Goldpreis fällt weiter unter Druck von US-Dollar-Stärke
Der Goldpreis fällt deutlich. Ein starker US-Dollar und schwache Zinssenkungserwartungen belasten die Notierungen deutlich weiterhin.

Laut «nachrichten.at» entfiel am Mittwoch eine zentrale Stützung der Goldpreis-Entwicklung komplett. Die US-Notenbank Fed liess ihren Leitzins unverändert und signalisierte nur einen Schritt für restliches Jahr.
Die «Wirtschaftswoche» berichtet, dass Märkte zuvor fest mit zwei Zinssenkungen im Jahr 2026 gerechnet hatten. Entsprechend gross war die Enttäuschung an den Börsen bei vielen Anlegern nach dieser wichtigen Entscheidung.
Höhere Zinsen machen zinslose Anlagen wie Gold für Anleger deutlich weniger attraktiv als Anleihen. Renditetragende Wertpapiere verdrängen das gelbe Edelmetall somit aus vielen Anlagepappen institutioneller Investoren.
Dollar erstarkt und Goldpreis fällt
Seit Ende Februar ist die US-Währung als Krisenwährung verstärkt von Anlegern weltweit gefragt. Laut «nachrichten.at» hat sich diese Entwicklung nach Powells Aussagen zur Inflationsentwicklung deutlich verschärft.
«Finanzen.net» erklärt, dass Gold weltweit in US-Dollar gehandelt wird und daher sehr sensibel reagiert. Ein starker US-Dollar verteuert das Edelmetall unmittelbar für alle Käufer ausserhalb des Dollarraumes erheblich.

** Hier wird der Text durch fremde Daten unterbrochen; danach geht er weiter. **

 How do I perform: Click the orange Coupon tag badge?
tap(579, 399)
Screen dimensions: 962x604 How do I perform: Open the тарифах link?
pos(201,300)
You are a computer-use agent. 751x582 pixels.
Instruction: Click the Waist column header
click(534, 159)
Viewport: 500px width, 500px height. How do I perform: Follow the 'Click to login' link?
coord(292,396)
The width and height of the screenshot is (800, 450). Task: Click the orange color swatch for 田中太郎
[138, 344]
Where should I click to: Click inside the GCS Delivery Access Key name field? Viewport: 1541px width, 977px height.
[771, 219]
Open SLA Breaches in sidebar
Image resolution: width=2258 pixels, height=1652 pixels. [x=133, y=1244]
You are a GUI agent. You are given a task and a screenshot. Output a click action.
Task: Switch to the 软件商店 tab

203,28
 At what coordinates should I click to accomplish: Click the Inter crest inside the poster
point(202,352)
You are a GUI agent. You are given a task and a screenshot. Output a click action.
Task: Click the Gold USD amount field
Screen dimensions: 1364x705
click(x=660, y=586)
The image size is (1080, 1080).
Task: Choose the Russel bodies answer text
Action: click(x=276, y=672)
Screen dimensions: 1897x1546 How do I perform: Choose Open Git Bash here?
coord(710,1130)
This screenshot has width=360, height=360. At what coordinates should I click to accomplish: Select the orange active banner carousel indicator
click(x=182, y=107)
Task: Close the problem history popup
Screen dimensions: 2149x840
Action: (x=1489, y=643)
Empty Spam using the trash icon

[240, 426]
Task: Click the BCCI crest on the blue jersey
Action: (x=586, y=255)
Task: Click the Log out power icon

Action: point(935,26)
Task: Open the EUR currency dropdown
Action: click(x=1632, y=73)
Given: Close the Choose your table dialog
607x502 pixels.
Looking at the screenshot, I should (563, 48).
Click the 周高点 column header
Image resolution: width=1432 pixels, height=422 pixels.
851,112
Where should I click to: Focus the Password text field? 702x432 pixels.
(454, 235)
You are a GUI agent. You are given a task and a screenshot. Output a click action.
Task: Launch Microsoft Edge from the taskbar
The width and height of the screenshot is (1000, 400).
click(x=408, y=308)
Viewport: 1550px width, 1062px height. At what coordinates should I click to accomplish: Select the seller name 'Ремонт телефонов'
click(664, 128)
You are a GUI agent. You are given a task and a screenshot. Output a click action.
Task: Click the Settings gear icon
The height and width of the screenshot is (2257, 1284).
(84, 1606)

Die internationale Nachfrage nach Gold wird durch einen starken Dollar deutlich reduziert und gedämmt. Diese Nachfragebremse drückt die Goldpreise nachhaltig und unmittelbar nach unten auf den Märkten.
Kursverluste seit Jahresanfang erreichen drastische Höhen
Eine Feinunze Gold wurde laut «nachrichten.at» am Donnerstag an der Londoner Börse bei etwa 4684 US-Dollar gehandelt. Das bedeutet einen Rückgang von ungefähr 135 Dollar zum Vortag und unterschreitet wichtige psychologische Grenzen.

Seit dem Rekordhoch von knapp 5600 US-Dollar Ende Januar verlor das Edelmetall über 900 Dollar. Diese Kursverluste wurden trotz anhaltender geopolitischer Krisen im Nahen Osten bislang nicht gestoppt.
Der Goldpreis tue sich schwer, seine Funktion als «sicherer Hafen» zu erfüllen, so Rohstoffexperte Carsten Fritsch laut der «Wirtschaftswoche».